To the Rev. Myron W. Reed, of Indianapolis, a minister of distinction and an intimate friend for many years, Riley described Matthew Arnold:

VOL. CXXXVI.-No. 816.-106

DEAR REED:

BOSTON, January, 1884.

I don't know whether you will like Matthew Arnold or not-I know you like some things he has written. Two or three days ago I met him, coming out of New York into Binghamton, and had some opportunity to inspect him-my way.
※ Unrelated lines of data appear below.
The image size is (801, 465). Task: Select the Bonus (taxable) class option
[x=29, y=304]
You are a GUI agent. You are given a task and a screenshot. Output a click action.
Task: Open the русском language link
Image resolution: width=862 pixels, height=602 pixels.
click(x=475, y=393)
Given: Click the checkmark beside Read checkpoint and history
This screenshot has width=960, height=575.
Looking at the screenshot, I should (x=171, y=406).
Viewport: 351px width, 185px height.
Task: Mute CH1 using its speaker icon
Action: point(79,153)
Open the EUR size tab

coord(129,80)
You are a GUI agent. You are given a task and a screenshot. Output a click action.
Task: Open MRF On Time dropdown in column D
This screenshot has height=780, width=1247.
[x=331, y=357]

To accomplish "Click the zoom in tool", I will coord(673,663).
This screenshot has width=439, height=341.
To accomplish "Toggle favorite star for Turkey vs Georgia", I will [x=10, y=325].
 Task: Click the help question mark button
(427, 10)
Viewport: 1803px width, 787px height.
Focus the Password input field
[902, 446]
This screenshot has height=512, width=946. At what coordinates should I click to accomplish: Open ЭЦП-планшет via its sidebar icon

He is English thoroughly, though quite Scotch in appearance. Until you hear him speak, you would say Scotch. A tall, strong face, with a basement-story chin, and an eye eager, unconscious, restless; gray and not large. A heavy man physically, though not of extra flesh-simply a fine, manly skeleton. properly draped. He is self-sufficient, and yet trying to do better, on his own advice, not at all snobbish, and yet with hardly enough vanity to stand the criticism. He is a marked combination of learning, fancy, and matter-of-fact. An hour before we became acquainted I inspected him and saw his

colossal mind lost in the lore of the railroad guide same as if it were Homer in the original text. I noticed, too, that when he bought a three-cent paper he took back his two cents change and put it away as carefully as he would a fi'-pound note. He is poor, however, and I mention this only as an instance of a national characteristic which may perhaps have been inherited-only in these "Godbless-us-every-one" times I could but remark in mental aside, "Tis very good to be American!"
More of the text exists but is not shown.